What qualifies as wrongful termination?
Wrongful termination can occur as a result of your employer firing you based on discriminatory reasoning such as your race, religion, ethnicity, disability, or age. However, you can also be wrongfully terminated if your employer breaches their own written policies. For example, if your employee handbook states that you cannot be fired unless you've been written up twice and have received an employee review, and you were fired without receiving these, your employer could be in breach of contract.
wikiHow Staff Editor
Can you sue for unfair treatment at work?
Yes, but in many cases, you are required by law to first file a complaint with the agency responsible for enforcing a law before you file a lawsuit. Try to exhaust all of your internal options first, and if nothing changes or happens, consider hiring a lawyer to file a lawsuit.
wikiHow Staff Editor
What is unfair treatment in the workplace?
Unfair treatment in the workplace can encompass many improper practices from an employer failing to pay at least minimum wage, overtime pay, a safe and sanitary work environment, as well as discrimination against current or potential employees. Discrimination on the basis of race, ethnicity, gender, religion, disability, or age is unfair and improper and should be reported.
wikiHow Staff Editor
Do I get a final paycheck if I resign?
Yes. You must be paid for all work you have performed.

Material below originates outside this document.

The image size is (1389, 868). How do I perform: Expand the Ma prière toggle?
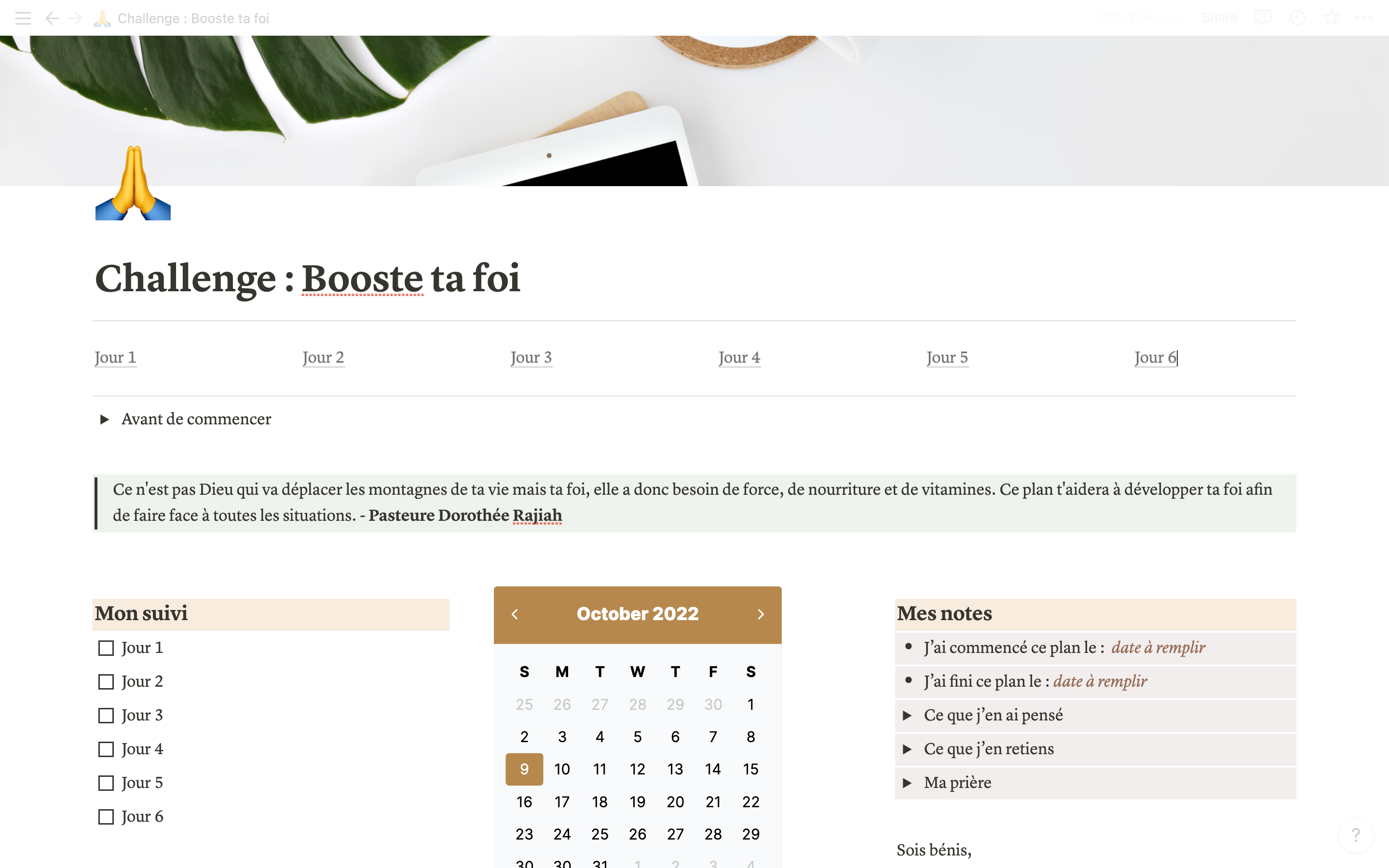[907, 783]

What should I do if an employer verbally abuses and disrespects his employees?
File a complaint with the human resources department, the labor department, and/or OSHA. If you can record him/her in the act, even better. It's always helpful to have proof.
What do I do if my boss isn't letting me take breaks at work?
Document the dates and times when he refused to allow you take a break. He must actually prevent you from doing so, if you are simply too intimidated to take your break and don't ask, your case may become harder to resolve. After you have gathered a few instances, contact the HR Department or your state's labor cabinet and request their assistance and guidance.
My HR manager is my landlord's husband and continues to give him information about my days off, my pay, and my bonuses. What do I do?
Move. Immediately. Get another landlord. There is no good resolution to this situation short of moving.
How can I get my employer to give me my last paycheck?
If you were laid off, let go or fired you are entitled to your last check on the day of your departure. If your employer fails to do so, you can open a claim with your local labor office. If you quit or resign, you should be paid on your regular pay date.
What can I do if I work a 40-hour week, but do not get a lunch break?
You should ask your boss first. If things go wrong, then consult with a lawyer. he will advise you. You could also contact a Union if you have one available for your kind of job, or go to OSHA and file a complaint.
What do I do if my employer didn't pay me for work I did?
If speaking with your employer about the missed wages doesn't work, contact your local labor board/state employment bureau about the problem.